McRaven’s long career in national service contrasts sharply with Trump’s multiple deferments and consistent refusal to take responsibility for his actions. More than that, McRaven can appeal to those Americans who have found earlier cultures of liberalism to be toxic or unwelcoming. Consider his response to the UT Austin football team, some of whose members were considering kneeling during the national anthem. Rather than demand or order, McRaven persuaded- and his rhetoric was nationalist and progressive at the same time: “Those that believe the flag represents oppression should remember all the Americans who fought to eliminate bigotry, racism, sexism, imperialism, communism, and terrorism…The flag rode with the Buffalo Soldiers of the 9th, 10th, 24th and 25th Calvary and Infantry Regiments. It was carried by the suffragists down the streets of New York City. It flew with the Tuskegee Airmen of WWII. It was planted in the fields where Cesar Chavez spoke. It marched with Martin Luther King Jr. It rocketed into space on the shoulder patches of women, gays, Hispanic, Asian and African American astronauts.”

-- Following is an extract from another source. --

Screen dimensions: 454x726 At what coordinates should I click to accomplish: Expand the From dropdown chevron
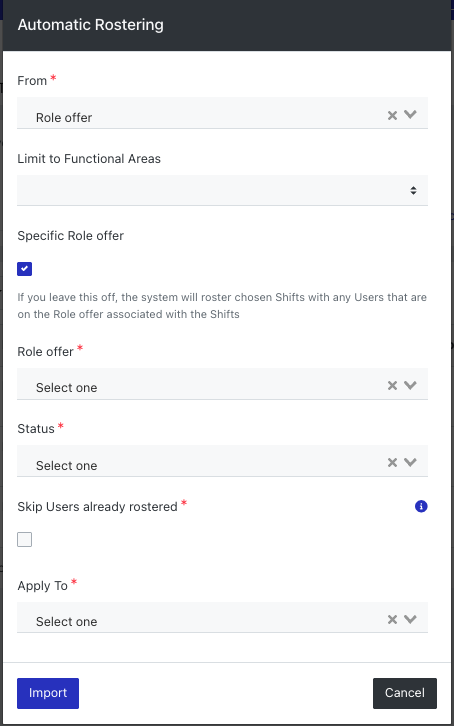[410, 114]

Recently, McRaven has spoken out about the folly of allowing concealed handguns on the University of Texas campuses, and has derided Trump’s attacks on the press as un-American. And yet, he’s a proud firearm owner- but can articulate responsible ownership in a way that won’t scare off rural Americans. Progressives have to reach out to voters like that, and Elizabeth Warren can’t do that alone. I understand the hesitance of some longtime peacemakers in supporting a ticket with a military man- I share some of it. But if we need to have a military, it’s good to have it populated with people like McRaven.
So I believe that William McRaven can help the Democrats appeal to Middle America, military families, Rotary members, and other Republican-leaning demographics that are horrified by the incompetence, corruption, and craven character of Trumpworld. It’s not enough to simply be progressive, tout your support for all the correct issues, and use the appropriate hashtags. We need to make it easy for independents and disaffected Republicans of good sense to vote for the Democratic ticket. The true populism and the true patriotism of a Warren-McRaven ticket would present an alternative that is electable, visionary, and brings out what is best about the American political tradition. I also like how the Massachusetts and Texas origins echo Kennedy-Johnson from 1960, and how they both represent three different elements of public service, one in politics, one in the military, and both in academia. What do you think? Does this ticket have what it takes?